Explore the many varieties of mushrooms available from season to season with this Marvelous Mushroom and Leek Spread.
Whole mushroom extracts, as well as some of mushrooms’ isolated compounds, have been found to inhibit certain viruses. Studies on some compounds contained in mushrooms that act against viruses such as HIV, influenza A, and hepatitis C have even shown antiviral effects that are comparable to that of antiviral drugs.
Using more mushrooms in your cooking is easy when you have this Mushroom Broth on hand—a wonderful base for soups, a star in risottos, or perfect for braising fish, such as salmon or halibut.
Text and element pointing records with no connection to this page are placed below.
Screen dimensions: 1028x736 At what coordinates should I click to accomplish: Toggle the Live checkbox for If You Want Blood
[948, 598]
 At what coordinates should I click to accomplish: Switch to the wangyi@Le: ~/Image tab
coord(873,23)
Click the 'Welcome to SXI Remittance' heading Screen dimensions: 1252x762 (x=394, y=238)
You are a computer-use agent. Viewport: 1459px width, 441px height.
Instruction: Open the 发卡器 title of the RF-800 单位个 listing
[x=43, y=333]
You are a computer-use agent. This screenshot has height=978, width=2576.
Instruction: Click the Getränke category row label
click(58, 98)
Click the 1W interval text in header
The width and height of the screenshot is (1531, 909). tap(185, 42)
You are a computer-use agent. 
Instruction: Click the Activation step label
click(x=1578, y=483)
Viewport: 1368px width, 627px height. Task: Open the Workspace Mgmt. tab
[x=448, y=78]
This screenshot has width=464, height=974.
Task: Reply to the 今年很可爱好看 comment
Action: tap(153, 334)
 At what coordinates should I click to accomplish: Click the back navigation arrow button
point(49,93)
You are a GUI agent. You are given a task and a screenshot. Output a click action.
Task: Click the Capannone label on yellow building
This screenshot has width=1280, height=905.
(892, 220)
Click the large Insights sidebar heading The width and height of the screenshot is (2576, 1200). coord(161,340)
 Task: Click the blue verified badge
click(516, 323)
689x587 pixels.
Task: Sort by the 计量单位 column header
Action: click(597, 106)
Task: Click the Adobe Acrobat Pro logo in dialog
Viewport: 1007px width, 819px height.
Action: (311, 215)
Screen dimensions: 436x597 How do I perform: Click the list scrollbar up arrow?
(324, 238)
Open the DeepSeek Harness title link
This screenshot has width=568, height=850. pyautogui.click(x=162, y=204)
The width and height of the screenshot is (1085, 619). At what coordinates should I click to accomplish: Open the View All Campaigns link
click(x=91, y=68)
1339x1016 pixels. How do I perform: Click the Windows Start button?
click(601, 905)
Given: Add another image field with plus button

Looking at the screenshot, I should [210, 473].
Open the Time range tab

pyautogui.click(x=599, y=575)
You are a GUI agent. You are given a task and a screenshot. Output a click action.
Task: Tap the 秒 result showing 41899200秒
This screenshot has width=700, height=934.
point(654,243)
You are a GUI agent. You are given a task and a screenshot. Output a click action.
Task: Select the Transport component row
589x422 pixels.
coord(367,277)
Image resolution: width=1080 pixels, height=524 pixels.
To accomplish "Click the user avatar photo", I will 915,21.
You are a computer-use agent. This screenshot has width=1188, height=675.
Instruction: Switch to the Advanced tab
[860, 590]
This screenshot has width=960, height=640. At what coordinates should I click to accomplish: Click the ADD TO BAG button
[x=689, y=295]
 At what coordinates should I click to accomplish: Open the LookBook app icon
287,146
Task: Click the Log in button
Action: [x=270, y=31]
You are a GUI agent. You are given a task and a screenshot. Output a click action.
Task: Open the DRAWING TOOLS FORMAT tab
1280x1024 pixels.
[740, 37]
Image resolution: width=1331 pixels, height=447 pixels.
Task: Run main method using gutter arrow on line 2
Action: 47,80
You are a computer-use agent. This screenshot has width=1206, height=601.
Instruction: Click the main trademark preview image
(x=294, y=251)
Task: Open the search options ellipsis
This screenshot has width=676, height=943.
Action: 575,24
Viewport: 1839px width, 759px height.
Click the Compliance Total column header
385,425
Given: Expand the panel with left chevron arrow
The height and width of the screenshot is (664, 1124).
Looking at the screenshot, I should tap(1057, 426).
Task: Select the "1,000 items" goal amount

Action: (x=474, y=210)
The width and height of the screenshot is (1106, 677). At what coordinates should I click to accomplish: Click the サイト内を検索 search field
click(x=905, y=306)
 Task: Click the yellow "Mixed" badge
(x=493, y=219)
Some mushroom extracts have been found to provide liver-protecting properties. Study findings suggest that eating mushrooms on a regular basis can alleviate non-alcoholic fatty liver disease (NAFLD). These findings are believed to be linked to the anti-inflammatory and antioxidant properties of mushrooms.
You can support your liver health by including plant-rich dishes in your day, such as this Grapefruit and Mushroom “Scallop” Salad.
While mushrooms have been found to stimulate the immune system in certain circumstances, they have also been found to help suppress immune response in other instances—making them potentially beneficial in the battle against allergies. Beta-glucans, which are contained in mushrooms, have been found to help reduce the severity of symptoms in those with ragweed allergies by 52 percent when taken as a supplement.
If allergies to certain foods are an issue, this Spinach Mushroom Roulade is a show-stopping side dish that allows you to easily sub in different ingredients.